Guided Exploration of Sequential Rules

In pattern mining, sequential rules provide a formal framework to capture the temporal relationships and inferential dependencies between items. However, the discovery process is computationally intensive. To obtain mining results efficiently and flexibly, many methods have been proposed that rely on specific evaluation metrics (i.e., ensuring results meet minimum threshold requirements). A key issue with these methods, however, is that they generate many sequential rules that are irrelevant to users. Such rules not only incur additional computational overhead but also complicate downstream analysis. In this paper, we investigate how to efficiently discover user-centric sequential rules. The original database is first processed to determine whether a target query rule is present. To prune unpromising items and avoid unnecessary expansions, we design tight and generalizable upper bounds. We introduce a novel method for efficiently generating target sequential rules using the proposed techniques and pruning strategies. In addition, we propose the corresponding mining algorithms for two common evaluation metrics: frequency and utility. We also design two rule similarity metrics to help discover the most relevant sequential rules. Extensive experiments demonstrate that our algorithms outperform state-of-the-art approaches in terms of runtime and memory usage, while discovering a concise set of sequential rules under flexible similarity settings. Targeted sequential rule search can handle sequence data with personalized features and achieve pattern discovery. The proposed solution addresses several challenges and can be applied to two common mining tasks.

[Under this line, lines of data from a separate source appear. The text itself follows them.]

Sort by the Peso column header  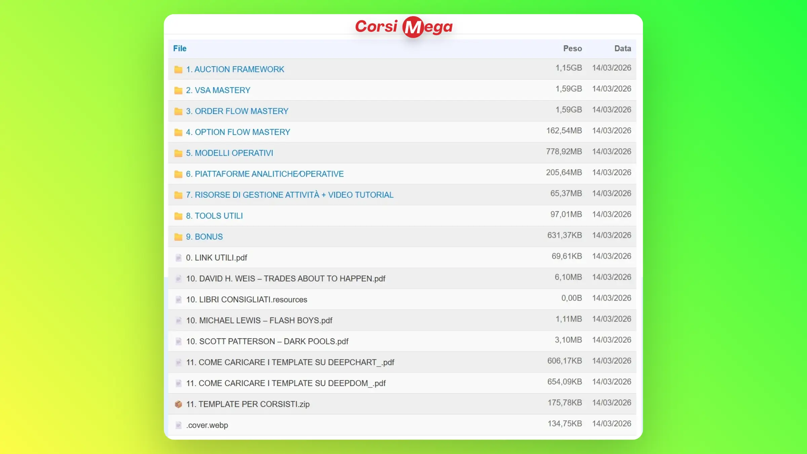pos(572,48)
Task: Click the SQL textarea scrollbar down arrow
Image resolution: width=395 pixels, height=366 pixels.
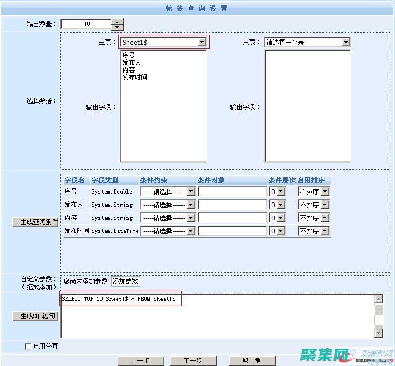Action: tap(379, 333)
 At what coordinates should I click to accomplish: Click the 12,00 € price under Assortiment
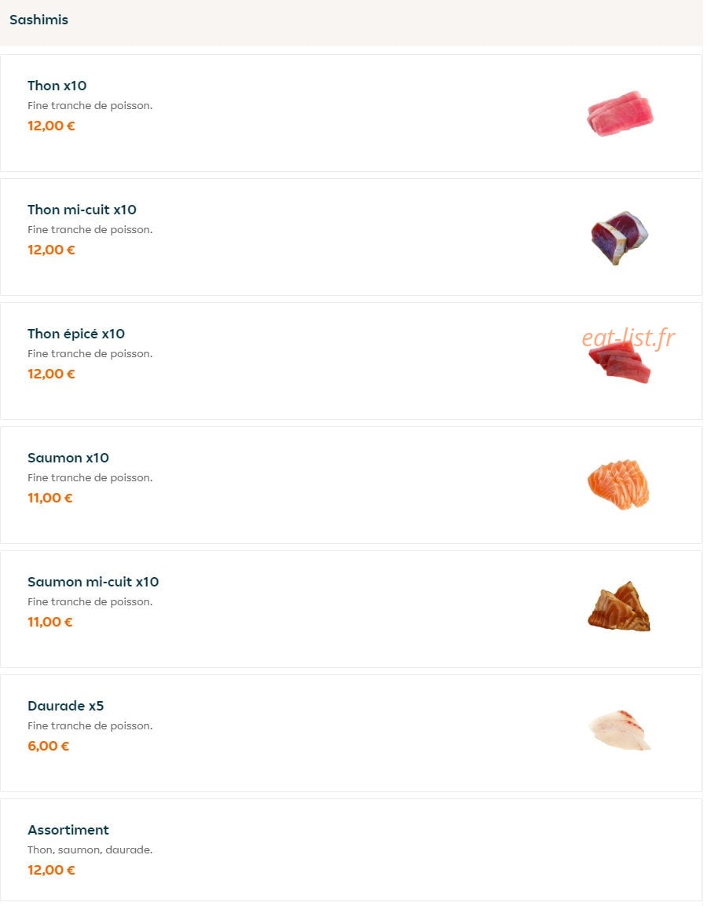click(51, 870)
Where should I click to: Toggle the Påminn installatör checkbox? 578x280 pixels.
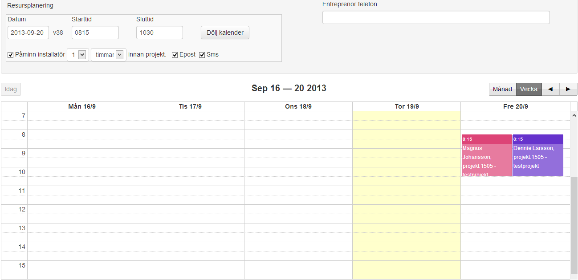[11, 55]
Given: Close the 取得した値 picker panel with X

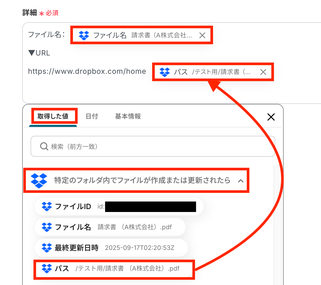Looking at the screenshot, I should click(271, 117).
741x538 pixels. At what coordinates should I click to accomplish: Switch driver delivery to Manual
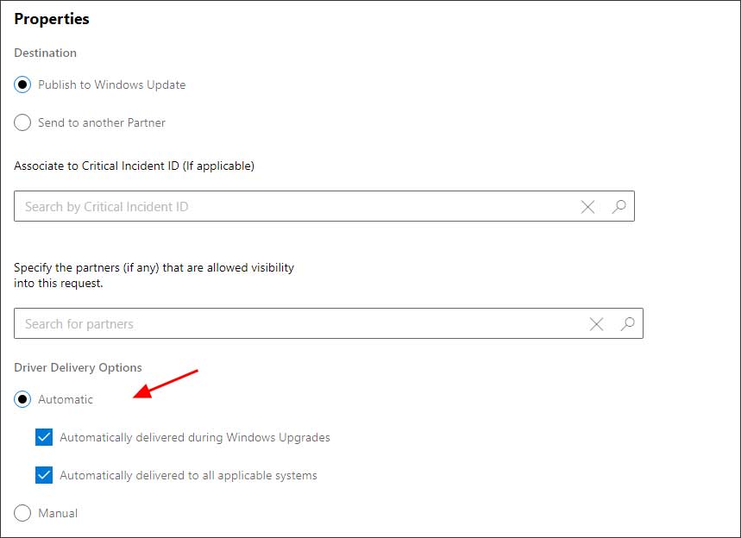[22, 514]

翻译：在模式挖掘中，序列规则提供了一个形式化框架，用于捕捉项之间的时序关系与推断依赖。然而，发现过程计算密集。为高效灵活地获取挖掘结果，已有许多方法被提出，这些方法依赖于特定的评估指标（即确保结果满足最小阈值要求）。但这些方法的一个关键问题在于，它们会生成大量与用户无关的序列规则。此类规则不仅带来额外的计算开销，还会使下游分析复杂化。本文研究了如何高效发现以用户为中心的序列规则。首先对原始数据库进行处理，以判断是否存在目标查询规则。为剪枝无前景的项并避免不必要的扩展，我们设计了紧致且可泛化的上界。我们引入了一种新颖的方法，利用所提出的技术与剪枝策略高效生成目标序列规则。此外，我们针对两种常见的评估指标——频度与效用——提出了相应的挖掘算法。我们还设计了两种规则相似性度量，以帮助发现最相关的序列规则。大量实验表明，我们的算法在运行时间和内存使用方面优于现有先进方法，同时能在灵活的相似性设置下发现一组简洁的序列规则。定向序列规则搜索能够处理具有个性化特征的序列数据，并实现模式发现。所提出的解决方案解决了若干挑战，可应用于两种常见的挖掘任务。